-- ENTRIES SHOWN --
▬▬▬
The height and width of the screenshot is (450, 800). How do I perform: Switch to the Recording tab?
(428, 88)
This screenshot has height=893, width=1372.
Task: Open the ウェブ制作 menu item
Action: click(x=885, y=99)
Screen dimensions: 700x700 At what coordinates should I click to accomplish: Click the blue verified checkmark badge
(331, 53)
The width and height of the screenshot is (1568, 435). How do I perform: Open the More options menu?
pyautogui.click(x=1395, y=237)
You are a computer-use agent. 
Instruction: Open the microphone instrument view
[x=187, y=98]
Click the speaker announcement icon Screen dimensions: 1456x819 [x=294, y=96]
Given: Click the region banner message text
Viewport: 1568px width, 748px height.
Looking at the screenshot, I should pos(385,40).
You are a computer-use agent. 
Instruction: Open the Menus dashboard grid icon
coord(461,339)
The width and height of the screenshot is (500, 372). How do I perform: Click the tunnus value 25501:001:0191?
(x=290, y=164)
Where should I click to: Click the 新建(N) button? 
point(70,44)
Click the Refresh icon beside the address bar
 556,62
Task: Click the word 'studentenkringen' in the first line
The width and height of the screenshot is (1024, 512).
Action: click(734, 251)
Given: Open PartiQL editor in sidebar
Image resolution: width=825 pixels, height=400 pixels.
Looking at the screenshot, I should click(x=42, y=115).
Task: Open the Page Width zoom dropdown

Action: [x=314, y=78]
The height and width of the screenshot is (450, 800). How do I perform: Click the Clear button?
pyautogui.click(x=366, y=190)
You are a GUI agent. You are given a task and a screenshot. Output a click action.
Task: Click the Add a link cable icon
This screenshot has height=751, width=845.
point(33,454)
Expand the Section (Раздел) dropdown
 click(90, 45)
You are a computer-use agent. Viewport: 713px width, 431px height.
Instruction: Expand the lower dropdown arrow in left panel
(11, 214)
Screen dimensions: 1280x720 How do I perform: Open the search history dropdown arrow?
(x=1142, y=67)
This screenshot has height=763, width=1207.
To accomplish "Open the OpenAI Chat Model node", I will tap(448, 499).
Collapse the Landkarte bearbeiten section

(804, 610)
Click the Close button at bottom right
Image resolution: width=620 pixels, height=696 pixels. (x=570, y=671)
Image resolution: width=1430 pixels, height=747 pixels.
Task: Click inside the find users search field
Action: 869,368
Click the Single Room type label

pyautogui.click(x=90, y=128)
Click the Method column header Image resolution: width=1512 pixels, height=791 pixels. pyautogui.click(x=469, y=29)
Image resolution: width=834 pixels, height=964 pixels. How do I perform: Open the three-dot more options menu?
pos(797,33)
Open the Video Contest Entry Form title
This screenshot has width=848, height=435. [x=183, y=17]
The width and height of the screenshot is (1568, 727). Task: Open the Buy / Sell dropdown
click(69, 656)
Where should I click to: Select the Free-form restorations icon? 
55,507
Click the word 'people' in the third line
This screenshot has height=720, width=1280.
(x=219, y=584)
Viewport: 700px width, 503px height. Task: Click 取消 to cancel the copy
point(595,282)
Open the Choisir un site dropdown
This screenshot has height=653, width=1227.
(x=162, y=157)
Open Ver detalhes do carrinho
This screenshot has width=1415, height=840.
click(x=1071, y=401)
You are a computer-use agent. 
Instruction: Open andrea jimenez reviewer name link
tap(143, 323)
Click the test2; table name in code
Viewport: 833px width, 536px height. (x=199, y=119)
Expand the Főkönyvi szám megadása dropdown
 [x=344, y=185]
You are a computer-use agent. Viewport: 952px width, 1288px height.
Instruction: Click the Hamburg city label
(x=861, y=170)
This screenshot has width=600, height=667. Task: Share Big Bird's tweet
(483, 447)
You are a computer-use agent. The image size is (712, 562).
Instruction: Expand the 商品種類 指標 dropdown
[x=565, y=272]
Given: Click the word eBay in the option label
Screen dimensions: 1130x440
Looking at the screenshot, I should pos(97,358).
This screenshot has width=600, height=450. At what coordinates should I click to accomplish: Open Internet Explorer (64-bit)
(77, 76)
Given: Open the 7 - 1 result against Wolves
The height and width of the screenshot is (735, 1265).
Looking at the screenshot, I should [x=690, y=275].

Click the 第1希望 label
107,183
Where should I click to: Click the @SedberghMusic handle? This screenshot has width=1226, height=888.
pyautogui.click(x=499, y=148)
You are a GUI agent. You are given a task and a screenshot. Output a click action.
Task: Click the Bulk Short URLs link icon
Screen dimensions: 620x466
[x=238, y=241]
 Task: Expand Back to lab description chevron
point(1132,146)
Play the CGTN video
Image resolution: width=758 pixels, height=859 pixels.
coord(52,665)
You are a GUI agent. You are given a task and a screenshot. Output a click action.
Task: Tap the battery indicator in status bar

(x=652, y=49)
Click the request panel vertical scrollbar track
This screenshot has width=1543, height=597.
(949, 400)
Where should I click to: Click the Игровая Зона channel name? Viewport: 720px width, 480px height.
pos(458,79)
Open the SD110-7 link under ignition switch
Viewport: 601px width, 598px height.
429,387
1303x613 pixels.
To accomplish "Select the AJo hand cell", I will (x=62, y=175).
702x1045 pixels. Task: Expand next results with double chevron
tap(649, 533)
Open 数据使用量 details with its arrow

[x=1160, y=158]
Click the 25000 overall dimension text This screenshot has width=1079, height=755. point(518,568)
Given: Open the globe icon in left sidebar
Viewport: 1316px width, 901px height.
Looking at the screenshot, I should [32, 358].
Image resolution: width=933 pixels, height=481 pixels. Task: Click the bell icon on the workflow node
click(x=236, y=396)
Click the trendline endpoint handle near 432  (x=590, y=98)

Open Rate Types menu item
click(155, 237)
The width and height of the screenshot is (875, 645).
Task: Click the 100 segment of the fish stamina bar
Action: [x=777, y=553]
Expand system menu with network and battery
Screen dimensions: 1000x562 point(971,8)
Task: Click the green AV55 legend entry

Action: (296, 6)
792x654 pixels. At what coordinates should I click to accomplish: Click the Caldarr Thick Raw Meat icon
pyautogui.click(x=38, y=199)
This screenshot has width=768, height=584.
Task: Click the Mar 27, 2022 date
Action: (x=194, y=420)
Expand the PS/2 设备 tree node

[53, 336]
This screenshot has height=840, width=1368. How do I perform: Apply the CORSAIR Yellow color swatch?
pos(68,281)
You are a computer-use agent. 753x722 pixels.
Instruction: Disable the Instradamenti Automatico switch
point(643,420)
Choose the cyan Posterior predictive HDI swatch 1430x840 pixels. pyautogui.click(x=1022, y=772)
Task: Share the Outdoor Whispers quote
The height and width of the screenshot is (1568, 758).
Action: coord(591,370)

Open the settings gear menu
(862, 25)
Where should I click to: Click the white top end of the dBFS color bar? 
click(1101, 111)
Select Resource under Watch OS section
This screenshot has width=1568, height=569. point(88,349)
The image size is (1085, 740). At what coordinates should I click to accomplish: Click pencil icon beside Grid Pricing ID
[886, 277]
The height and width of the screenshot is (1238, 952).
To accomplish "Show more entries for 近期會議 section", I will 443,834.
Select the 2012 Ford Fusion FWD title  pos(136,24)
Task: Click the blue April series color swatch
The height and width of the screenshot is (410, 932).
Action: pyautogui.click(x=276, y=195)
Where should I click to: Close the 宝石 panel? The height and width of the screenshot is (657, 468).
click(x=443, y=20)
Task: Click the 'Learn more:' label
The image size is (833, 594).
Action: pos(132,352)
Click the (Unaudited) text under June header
▬▬▬
-- BRIEF --
When you restate the listing, keep each line identical to the original.

-- OUTPUT OF THE TASK --
The height and width of the screenshot is (450, 800). How do I perform: Switch to the Recording tab?
(428, 88)
This screenshot has height=893, width=1372.
Task: Open the ウェブ制作 menu item
Action: click(x=885, y=99)
Screen dimensions: 700x700 At what coordinates should I click to accomplish: Click the blue verified checkmark badge
(331, 53)
The width and height of the screenshot is (1568, 435). How do I perform: Open the More options menu?
pyautogui.click(x=1395, y=237)
You are a computer-use agent. 
Instruction: Open the microphone instrument view
[x=187, y=98]
Click the speaker announcement icon Screen dimensions: 1456x819 [x=294, y=96]
Given: Click the region banner message text
Viewport: 1568px width, 748px height.
Looking at the screenshot, I should pos(385,40).
You are a computer-use agent. 
Instruction: Open the Menus dashboard grid icon
coord(461,339)
The width and height of the screenshot is (500, 372). How do I perform: Click the tunnus value 25501:001:0191?
(x=290, y=164)
Where should I click to: Click the 新建(N) button? 
point(70,44)
Click the Refresh icon beside the address bar
 556,62
Task: Click the word 'studentenkringen' in the first line
The width and height of the screenshot is (1024, 512).
Action: click(734, 251)
Given: Open PartiQL editor in sidebar
Image resolution: width=825 pixels, height=400 pixels.
Looking at the screenshot, I should click(x=42, y=115).
Task: Open the Page Width zoom dropdown

Action: [x=314, y=78]
The height and width of the screenshot is (450, 800). How do I perform: Click the Clear button?
pyautogui.click(x=366, y=190)
You are a GUI agent. You are given a task and a screenshot. Output a click action.
Task: Click the Add a link cable icon
This screenshot has height=751, width=845.
point(33,454)
Expand the Section (Раздел) dropdown
 click(90, 45)
You are a computer-use agent. Viewport: 713px width, 431px height.
Instruction: Expand the lower dropdown arrow in left panel
(11, 214)
Screen dimensions: 1280x720 How do I perform: Open the search history dropdown arrow?
(x=1142, y=67)
This screenshot has height=763, width=1207.
To accomplish "Open the OpenAI Chat Model node", I will tap(448, 499).
Collapse the Landkarte bearbeiten section

(804, 610)
Click the Close button at bottom right
Image resolution: width=620 pixels, height=696 pixels. (x=570, y=671)
Image resolution: width=1430 pixels, height=747 pixels.
Task: Click inside the find users search field
Action: 869,368
Click the Single Room type label

pyautogui.click(x=90, y=128)
Click the Method column header Image resolution: width=1512 pixels, height=791 pixels. pyautogui.click(x=469, y=29)
Image resolution: width=834 pixels, height=964 pixels. How do I perform: Open the three-dot more options menu?
pos(797,33)
Open the Video Contest Entry Form title
This screenshot has width=848, height=435. [x=183, y=17]
The width and height of the screenshot is (1568, 727). Task: Open the Buy / Sell dropdown
click(69, 656)
Where should I click to: Select the Free-form restorations icon? 
55,507
Click the word 'people' in the third line
This screenshot has height=720, width=1280.
(x=219, y=584)
Viewport: 700px width, 503px height. Task: Click 取消 to cancel the copy
point(595,282)
Open the Choisir un site dropdown
This screenshot has height=653, width=1227.
(x=162, y=157)
Open Ver detalhes do carrinho
This screenshot has width=1415, height=840.
click(x=1071, y=401)
You are a computer-use agent. 
Instruction: Open andrea jimenez reviewer name link
tap(143, 323)
Click the test2; table name in code
Viewport: 833px width, 536px height. (x=199, y=119)
Expand the Főkönyvi szám megadása dropdown
 [x=344, y=185]
You are a computer-use agent. Viewport: 952px width, 1288px height.
Instruction: Click the Hamburg city label
(x=861, y=170)
This screenshot has width=600, height=667. Task: Share Big Bird's tweet
(483, 447)
You are a computer-use agent. The image size is (712, 562).
Instruction: Expand the 商品種類 指標 dropdown
[x=565, y=272]
Given: Click the word eBay in the option label
Screen dimensions: 1130x440
Looking at the screenshot, I should pos(97,358).
This screenshot has width=600, height=450. At what coordinates should I click to accomplish: Open Internet Explorer (64-bit)
(77, 76)
Given: Open the 7 - 1 result against Wolves
The height and width of the screenshot is (735, 1265).
Looking at the screenshot, I should [x=690, y=275].

Click the 第1希望 label
107,183
Where should I click to: Click the @SedberghMusic handle? This screenshot has width=1226, height=888.
pyautogui.click(x=499, y=148)
You are a GUI agent. You are given a task and a screenshot. Output a click action.
Task: Click the Bulk Short URLs link icon
Screen dimensions: 620x466
[x=238, y=241]
 Task: Expand Back to lab description chevron
point(1132,146)
Play the CGTN video
Image resolution: width=758 pixels, height=859 pixels.
coord(52,665)
You are a GUI agent. You are given a task and a screenshot. Output a click action.
Task: Tap the battery indicator in status bar

(x=652, y=49)
Click the request panel vertical scrollbar track
This screenshot has width=1543, height=597.
(949, 400)
Where should I click to: Click the Игровая Зона channel name? Viewport: 720px width, 480px height.
pos(458,79)
Open the SD110-7 link under ignition switch
Viewport: 601px width, 598px height.
429,387
1303x613 pixels.
To accomplish "Select the AJo hand cell", I will (x=62, y=175).
702x1045 pixels. Task: Expand next results with double chevron
tap(649, 533)
Open 数据使用量 details with its arrow

[x=1160, y=158]
Click the 25000 overall dimension text This screenshot has width=1079, height=755. point(518,568)
Given: Open the globe icon in left sidebar
Viewport: 1316px width, 901px height.
Looking at the screenshot, I should [32, 358].
Image resolution: width=933 pixels, height=481 pixels. Task: Click the bell icon on the workflow node
click(x=236, y=396)
Click the trendline endpoint handle near 432  (x=590, y=98)

Open Rate Types menu item
click(155, 237)
The width and height of the screenshot is (875, 645).
Task: Click the 100 segment of the fish stamina bar
Action: [x=777, y=553]
Expand system menu with network and battery
Screen dimensions: 1000x562 point(971,8)
Task: Click the green AV55 legend entry

Action: (296, 6)
792x654 pixels. At what coordinates should I click to accomplish: Click the Caldarr Thick Raw Meat icon
pyautogui.click(x=38, y=199)
This screenshot has width=768, height=584.
Task: Click the Mar 27, 2022 date
Action: (x=194, y=420)
Expand the PS/2 设备 tree node

[53, 336]
This screenshot has height=840, width=1368. How do I perform: Apply the CORSAIR Yellow color swatch?
pos(68,281)
You are a computer-use agent. 753x722 pixels.
Instruction: Disable the Instradamenti Automatico switch
point(643,420)
Choose the cyan Posterior predictive HDI swatch 1430x840 pixels. pyautogui.click(x=1022, y=772)
Task: Share the Outdoor Whispers quote
The height and width of the screenshot is (1568, 758).
Action: coord(591,370)

Open the settings gear menu
(862, 25)
Where should I click to: Click the white top end of the dBFS color bar? 
click(1101, 111)
Select Resource under Watch OS section
This screenshot has width=1568, height=569. point(88,349)
The image size is (1085, 740). At what coordinates should I click to accomplish: Click pencil icon beside Grid Pricing ID
[886, 277]
The height and width of the screenshot is (1238, 952).
To accomplish "Show more entries for 近期會議 section", I will 443,834.
Select the 2012 Ford Fusion FWD title  pos(136,24)
Task: Click the blue April series color swatch
The height and width of the screenshot is (410, 932).
Action: pyautogui.click(x=276, y=195)
Where should I click to: Close the 宝石 panel? The height and width of the screenshot is (657, 468).
click(x=443, y=20)
Task: Click the 'Learn more:' label
The image size is (833, 594).
Action: pos(132,352)
Click the (Unaudited) text under June header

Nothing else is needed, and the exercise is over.